WALLINGFORD — Wallingford Center Inc., a nonprofit created to preserve and revitalize downtown businesses, is going through a time of transition, including a change in executive leadership.
The WCI board of directors is searching for a new executive director — the organization’s only full time employee — after terminating the previous one last month.
WCI, which shares an office with Hubcap at 128 Center St., is managed by a 15-member volunteer board and one full-time staff person — the executive director.
Liz Landow served as executive director for 11 years and retired in late September 2020.
Her successor, Kathy Lilley, took over in November 2020, but was let go from the position last month.
It’s unclear why Lilley’s employment was terminated. Lilley declined to go into detail about the circumstances of her departure, but said Wednesday it was due to differences in opinion with the board over the best way to serve the community.

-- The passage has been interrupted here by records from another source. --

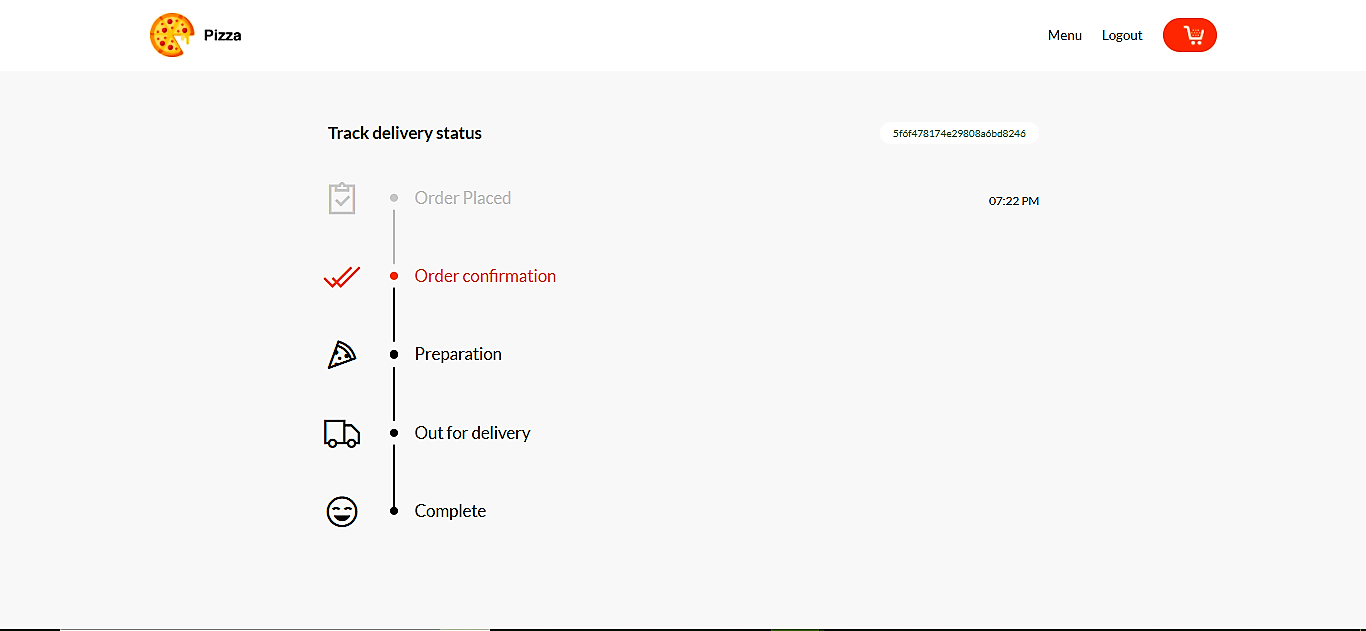Click the smiley face Complete icon
Screen dimensions: 1366x631
click(342, 510)
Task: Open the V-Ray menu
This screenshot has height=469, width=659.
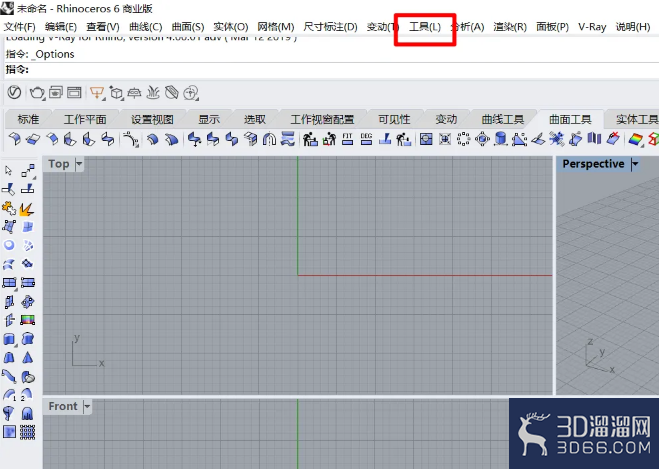Action: [592, 27]
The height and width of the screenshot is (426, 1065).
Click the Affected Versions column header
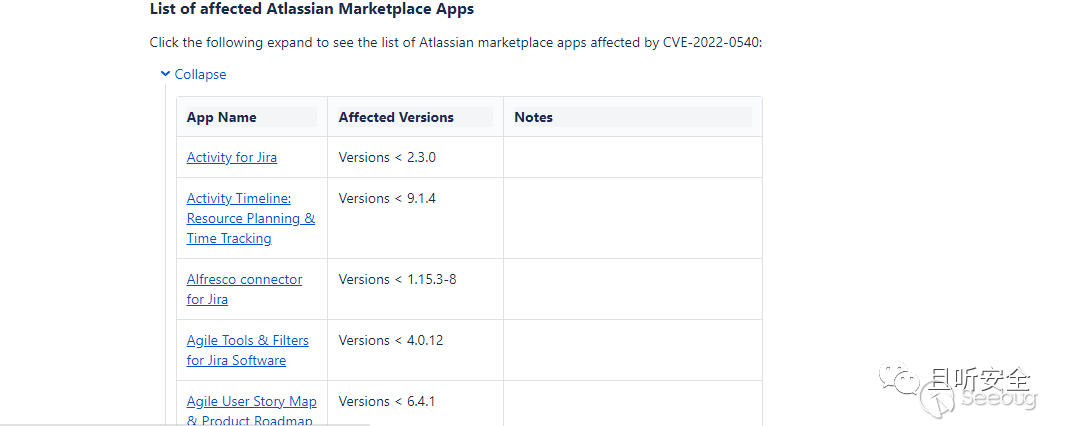point(396,117)
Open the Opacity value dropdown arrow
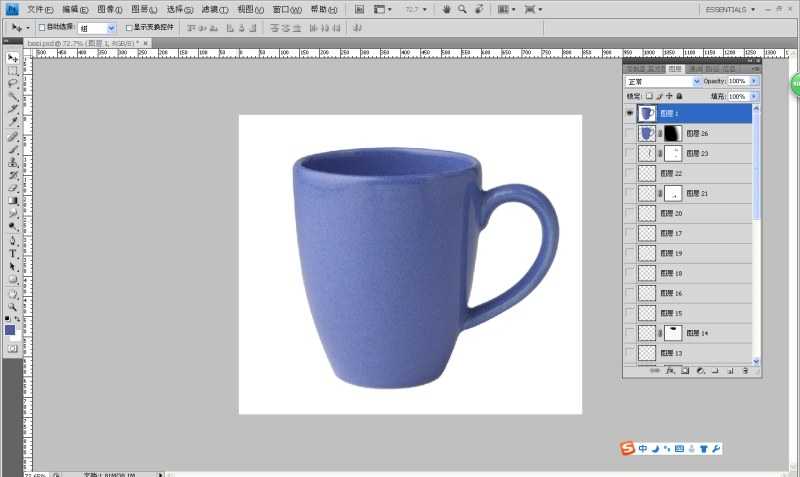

“I loved the job, and I felt I made a difference in the nine months I was there,” she said.
Elizabeth Davis, WCI board president, declined to comment on the situation Tuesday, saying “it is a personnel matter.”

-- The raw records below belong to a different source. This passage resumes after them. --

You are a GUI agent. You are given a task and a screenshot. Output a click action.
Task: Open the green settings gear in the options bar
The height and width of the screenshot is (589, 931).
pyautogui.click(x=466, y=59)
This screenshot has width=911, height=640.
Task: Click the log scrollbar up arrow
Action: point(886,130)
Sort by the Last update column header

According to WCI meeting minutes, the board discussed the situation with Lilley in a closed-door session on May 27. In public, the board voted to table any action regarding the issue at that meeting.
Resuming the discussion at its June 7 meeting, the board was informed that Lilley had been contacted via email, phone and text message and given the opportunity to resign, according to meeting minutes.
A motion to terminate her employment passed with one abstention.
Davis said Wednesday that board members are taking turns running the WCI office while seeking to fill the executive director position.
Celebrate on Center
WCI is planning a scaled down, one day version of its signature event, Celebrate Wallingford, which was canceled for the second year in a row due to COVID-19 concerns.
The new event, Celebrate on Center, is scheduled for Oct. 2.
“We definitely want to put that out there,” Davis said. “I know the town wants to have something, because we didn't do Celebrate Wallingford. It's a big event, and we know what's happening with COVID. We had feel out what was happening with the town.”
Davis said that for the mini celebration, Center Street will be blocked off — with permission from the state since it’s also Route 150 — to showcase the merchants on Center Street.
Plans are in the works for food offerings and a concert, she said.
WCI receives funds from the town and from private sources.
According to WCI’s 2019 public tax filing, WCI ran a deficit of nearly $3,800 after taking in $180,290 in revenue — $121,398 from contributions and $58,892 from fundraising events — leaving a fund balance of $10,000.
In 2018, WCI ran a surplus of $15,000 after taking in $150,754 in revenue. In 2017, WCI reported another deficit, almost $3,900 after taking in $180,875 in revenue.